Most of us have experienced how feeling hungry affects our mood! Speaking for myself, when I want food, I am grumpy! We joke about being downright “hangry.” Eating enjoyable meals can likewise result in feelings of comfort and euphoria (which of course can add to additional problems if turning to food to manage emotions).
What you choose to put in your body can have short-term and long-term implications for your health. Research has found repeatedly that eating too much sugar may increase your risk for mood disorders, including depression. The HealthLine article does a great job of explaining how sugar occurs naturally in complex carbohydrates like fruits, vegetables, and grains. It’s also present in simple, refined foods like pasta, cakes, baked goods, bread, soda, and candy. The typical American diet relies heavily on these easily digestible carbs, and includes far too few complex carbs derived from healthier sources. Too much of anything can be problematic, and sugar is no different. Incidentally, men are at greater risk of the effects of sugar, so beware! If you’re experiencing symptoms of depression, sadness, or low energy, consult your doctors/nutritionist and consider reducing your sugar/carb intake and monitor for changes.

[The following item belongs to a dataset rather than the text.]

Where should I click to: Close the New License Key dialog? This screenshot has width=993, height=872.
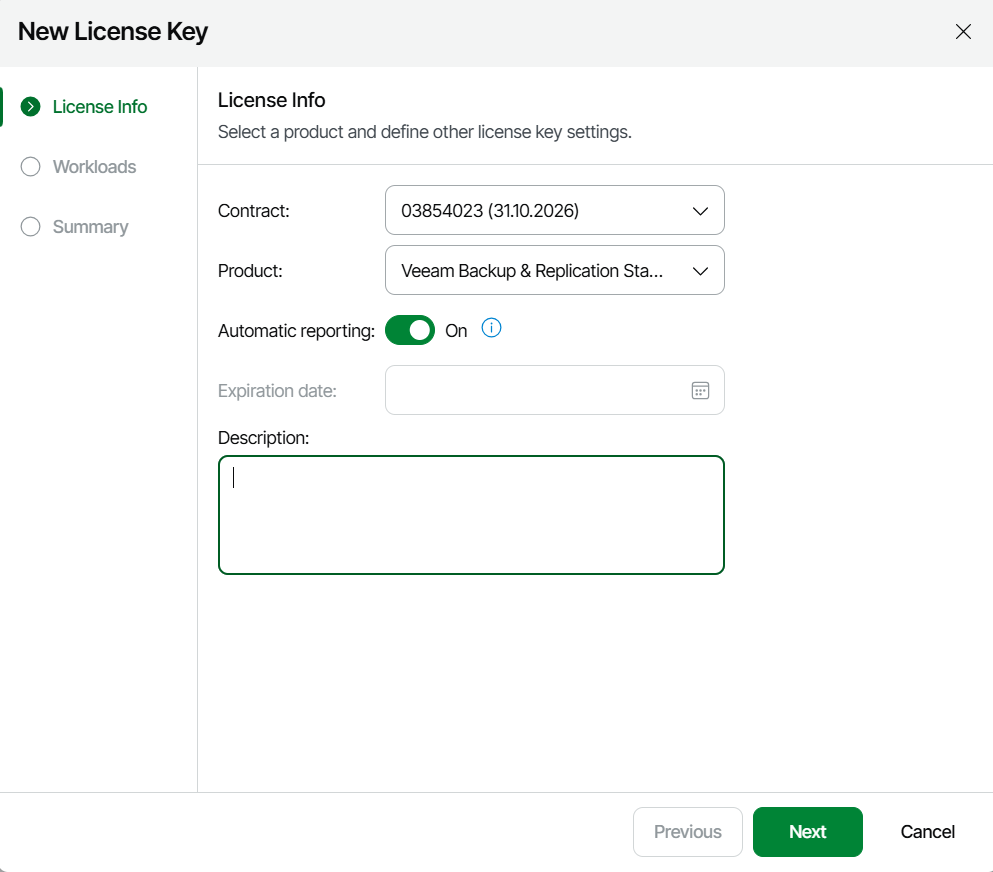[x=963, y=32]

The article goes on to offer great tips for reducing sugar intake; below are just a few:
1. Cut back on the obvious sources
Sugar-sweetened beverages, including soda, energy drinks, and coffee drinks, contain a lot of added sugar. Smoothies, juice drinks, and fruit juices frequently boast big sugar numbers, too. Opt for still water, sparkling water, or chilled unsweetened tea instead of sugar-packed sips. Or squeeze a lemon or lime into your water to add natural sweetness.

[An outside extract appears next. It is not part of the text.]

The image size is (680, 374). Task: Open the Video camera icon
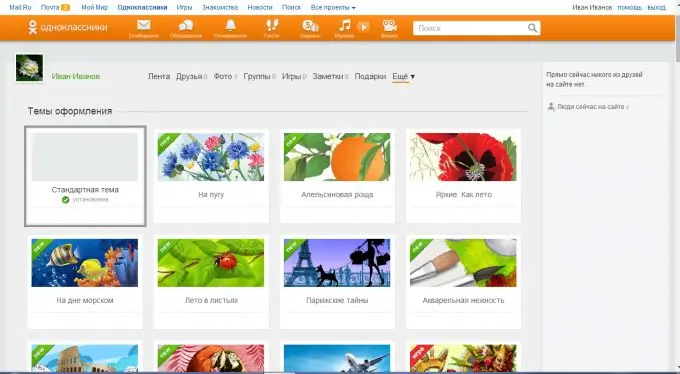click(x=389, y=26)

2: Pick healthier desserts (please always consult a dietitian/nutritionist for specifics tailored to your medical/health needs)

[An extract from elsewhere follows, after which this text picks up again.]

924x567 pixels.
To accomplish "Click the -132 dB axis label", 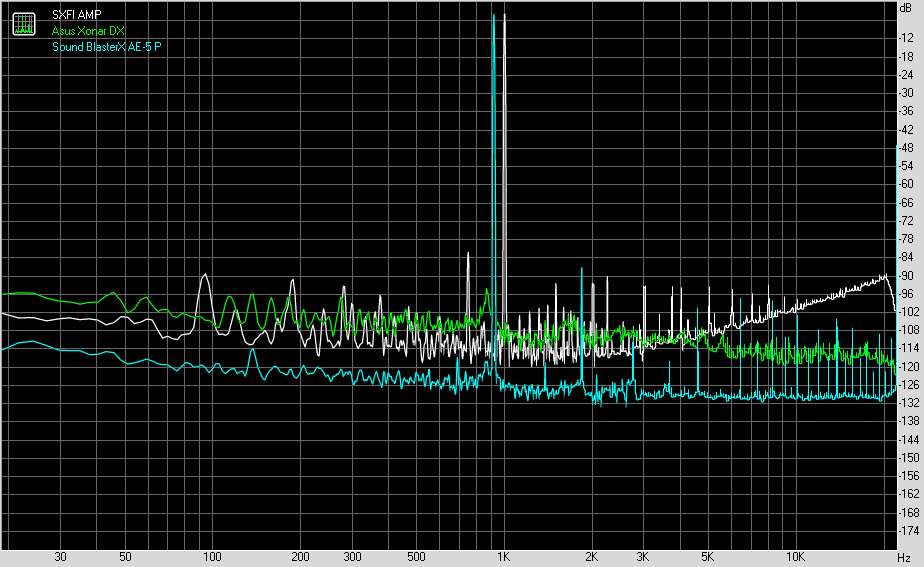I will [x=909, y=403].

Grain- and dairy-based desserts are filled with sugar and simple carbs. At the end of a big meal, pass on these filling and nutrient-light options. Instead, reach for:
- fresh fruit
- a handful of dates
- a square of dark chocolate
- sautéed fruit sprinkled with cinnamon
Swap candy for fresh fruit or naturally dried fruit.
3. Choose quality carbs
Carbs aren’t all bad, but the quality does matter. Exchange simple grains for more complex options, such as whole grains. Unlike white flour, white pasta, and white rice, whole-grain varieties of these common foods cause less of a spike to your blood sugar than simple grains, and provide a bonus of nutrients that isn’t found in highly processed foods.
4. Read food labels
Food manufacturers frequently add sugar to savory foods like marinara sauce, canned soup, and even bread to boost flavor satisfaction. Flip over any box, bag, or jar you’re buying. If added sugar is one of the first five ingredients, return the product to the shelf. Here are the 56 most common names for sugar that you may find on labels.
5. Challenge yourself
Kick your sugar habit by challenging yourself — and perhaps your friends and family members — to a sugar scrub. Eliminate all added sugars and artificial sugars from your diet for two weeks. After that brief period of time, you just might find that you’ve reset your taste preferences and no longer crave the overabundance of sugar you were eating just a few weeks before.
Find more tips for sustaining healthy weight management lifestyle changes under Invest in Your Emotional Health!
Work with your medical team(s) or a registered dietitian to slowly cut back on your sugar intake. The key with sugar is not to cut it out completely. Abrupt changes and fad diets are often much more difficult to sustain. Look for ways to enjoy what you like in healthier ways to minimize feelings of deprivation and extremes while optimizing your physical and emotional health.